Strata with single PSU [message #1602] |
Mon, 17 March 2014 09:53 |
nina
Messages: 2 Registered: February 2014
|
Member |
|
|
Hello,
I'm doing an analysis with Stata by pooling all DHS surveys (children recode) from 1900 - 2013.
When I specifiy surveyset to account for the survey design while running the regression I get no standard errors due to the fact that there are Strata with only one PSU. In some cases this is based on the fact that observations are deleted by Stata while running the regression, due to missing outcome or explanatory variables. In other cases this is based on the sample design.
What should I do with Strata with a single PSU?
There is the option in Stata so that I can treat all of those PSU as PSU's that were selected into the sample with a propability of 1. Is this the right way to handle with all the Strata with only one PSU?

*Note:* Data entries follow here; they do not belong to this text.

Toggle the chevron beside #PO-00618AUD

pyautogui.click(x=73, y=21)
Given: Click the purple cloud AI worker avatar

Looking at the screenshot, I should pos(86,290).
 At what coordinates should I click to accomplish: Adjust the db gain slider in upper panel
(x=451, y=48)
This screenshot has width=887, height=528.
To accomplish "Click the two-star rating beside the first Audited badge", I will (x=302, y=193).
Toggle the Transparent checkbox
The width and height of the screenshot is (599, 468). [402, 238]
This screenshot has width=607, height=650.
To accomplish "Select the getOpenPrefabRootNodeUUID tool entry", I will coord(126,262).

Thanks a lot for your help!
|
|
|
Re: Strata with single PSU [message #1603 is a reply to message #1602] |
Mon, 17 March 2014 10:25 |
|
user-rhs
Messages: 132 Registered: December 2013
|
Senior Member |
|
|
Hi Nina,
A couple of things. First, are you sure that the ones that were dropped because of missing outcome truly had missing outcome? That is, it is missing because the question was not asked for that person or in that survey round for that country. Have you looked in the country-specific variables to make sure that the variables were not stored in there?

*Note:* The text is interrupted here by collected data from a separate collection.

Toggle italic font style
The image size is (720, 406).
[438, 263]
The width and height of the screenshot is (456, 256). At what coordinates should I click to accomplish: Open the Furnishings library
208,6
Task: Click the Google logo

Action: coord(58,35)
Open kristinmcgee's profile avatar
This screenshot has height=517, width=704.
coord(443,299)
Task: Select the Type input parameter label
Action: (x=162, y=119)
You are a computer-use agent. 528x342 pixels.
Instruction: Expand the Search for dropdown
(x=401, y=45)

Second, if people are being dropped out of your model because of missing explanatory variables, you have bigger issues than the svyset problem you are describing. Perhaps they are missing values on just one, but not all of your explanatory variables. If you have substantial amounts of people being dropped from the model because of missingness of values, I suggest you find out what variables are causing people to drop out of your model. If they are dropping out in large amounts because of missing values on a small amount of variables, you can create a flag for missing for each variable where the value is 1 if the value is missing and 0 otherwise, and recode the missing values in your explanatory variables to 0. That way, you get to keep all of your observations that are not missing on the outcome in the model. The coefficient on the missing flags may not have meaningful interpretation, but at least you are not selectively losing people over one or two variables with missing values out of the 10 or however many you have in your model.

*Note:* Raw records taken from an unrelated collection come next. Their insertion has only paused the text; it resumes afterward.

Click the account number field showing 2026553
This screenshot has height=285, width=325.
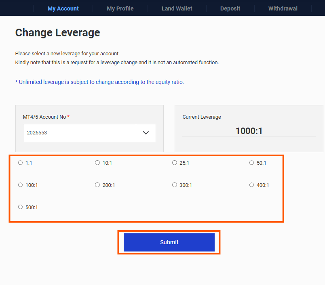[x=79, y=133]
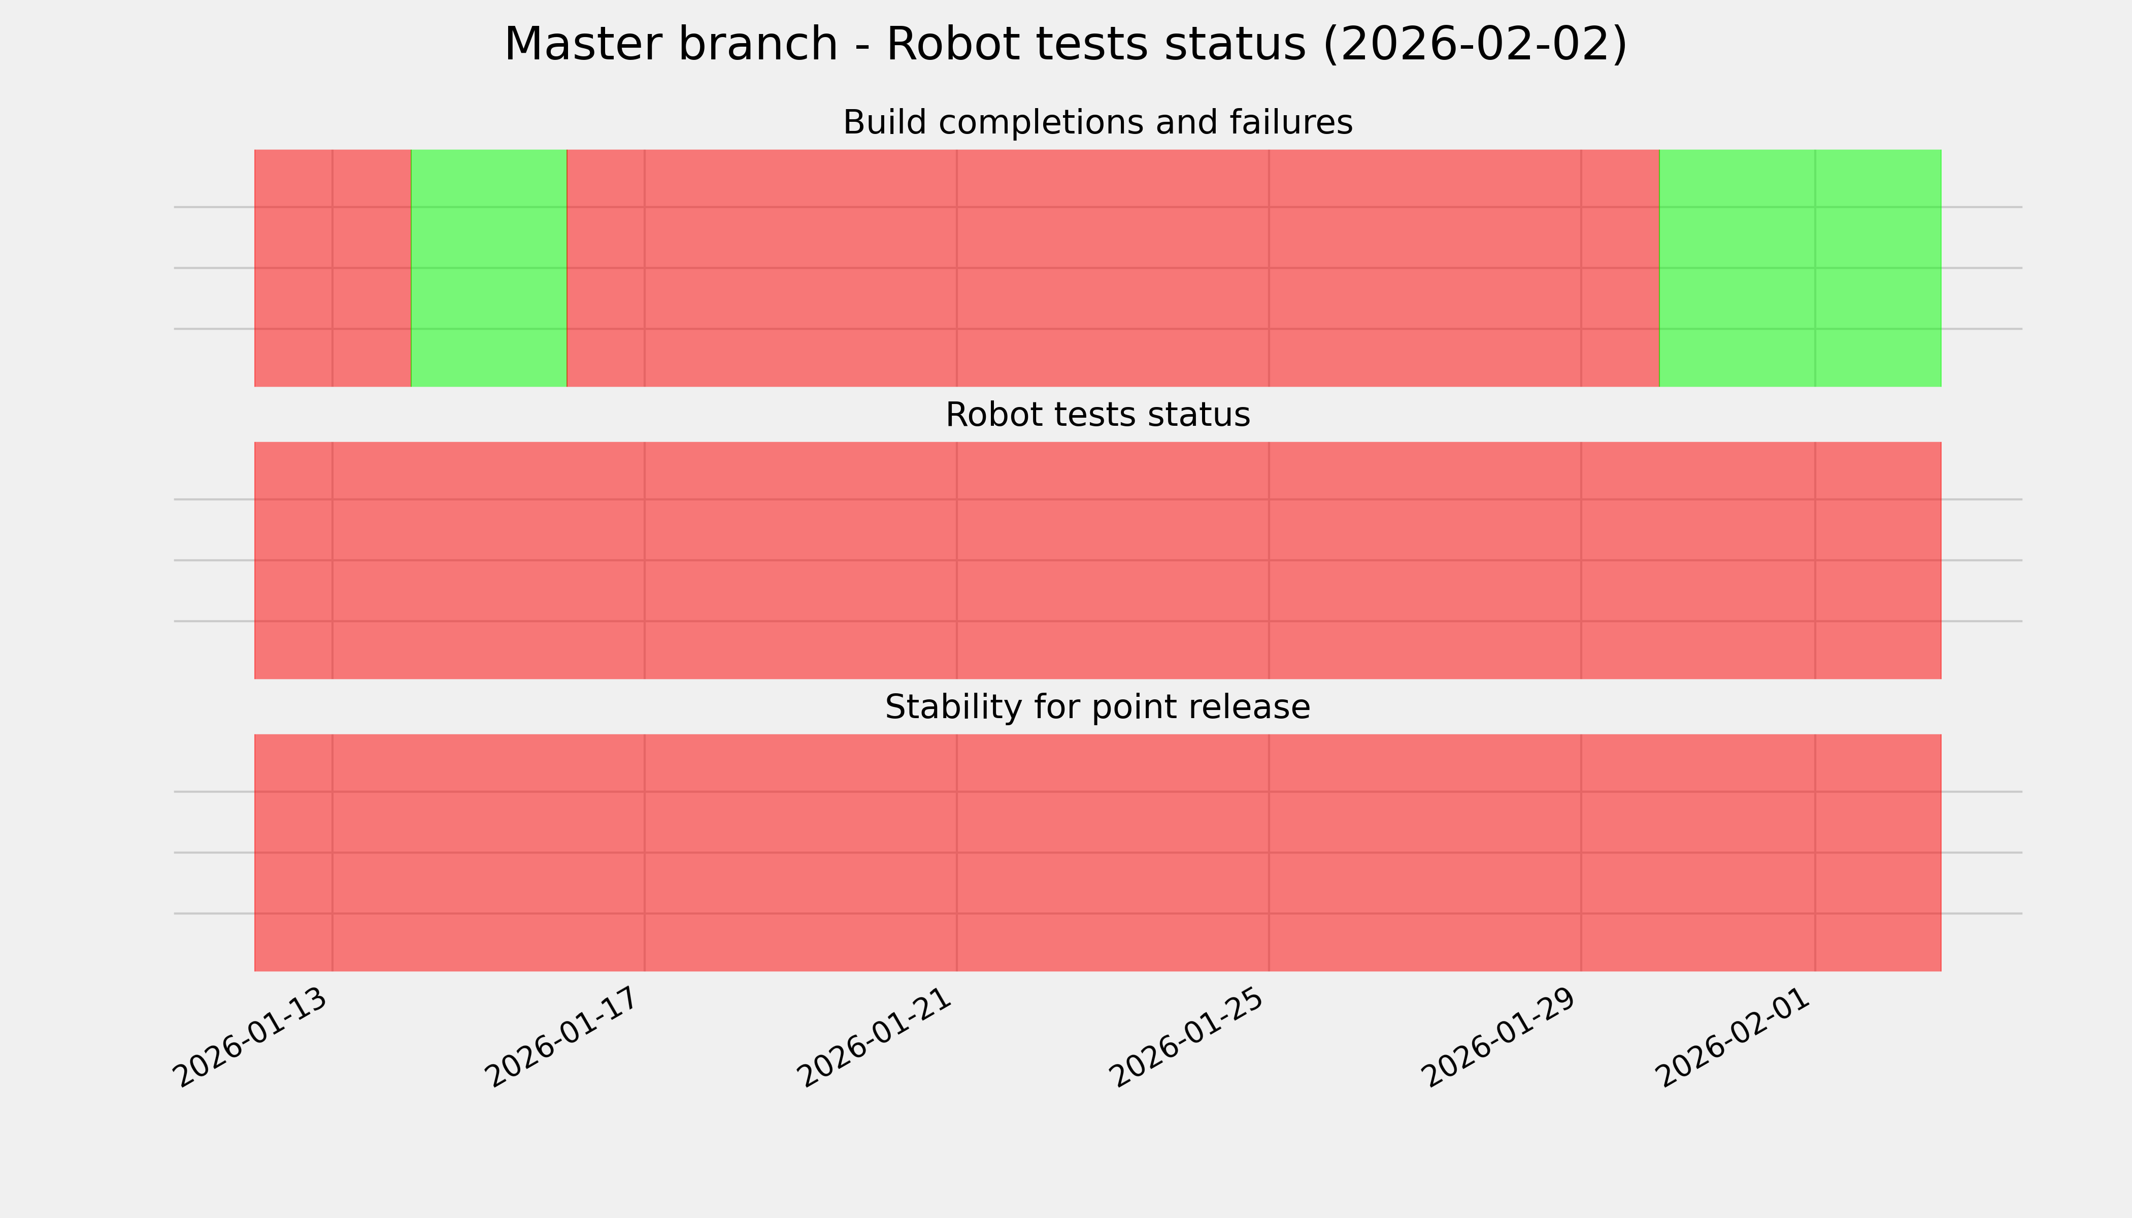Click Robot tests chart's middle gridline at 2026-01-21 line
2132x1218 pixels.
(956, 560)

Either way, seems like you might be dealing with selection issues here. I would investigate the explanatory variables first and see if creating those flags helps. Then, I would look at the outcome variable. Are they missing at random or is there endogeneity/self-selection into answering/not answering the question used for your outcome?
HTH,
RHS
[Updated on: Mon, 17 March 2014 10:29] Report message to a moderator
|
|
|
|
|
|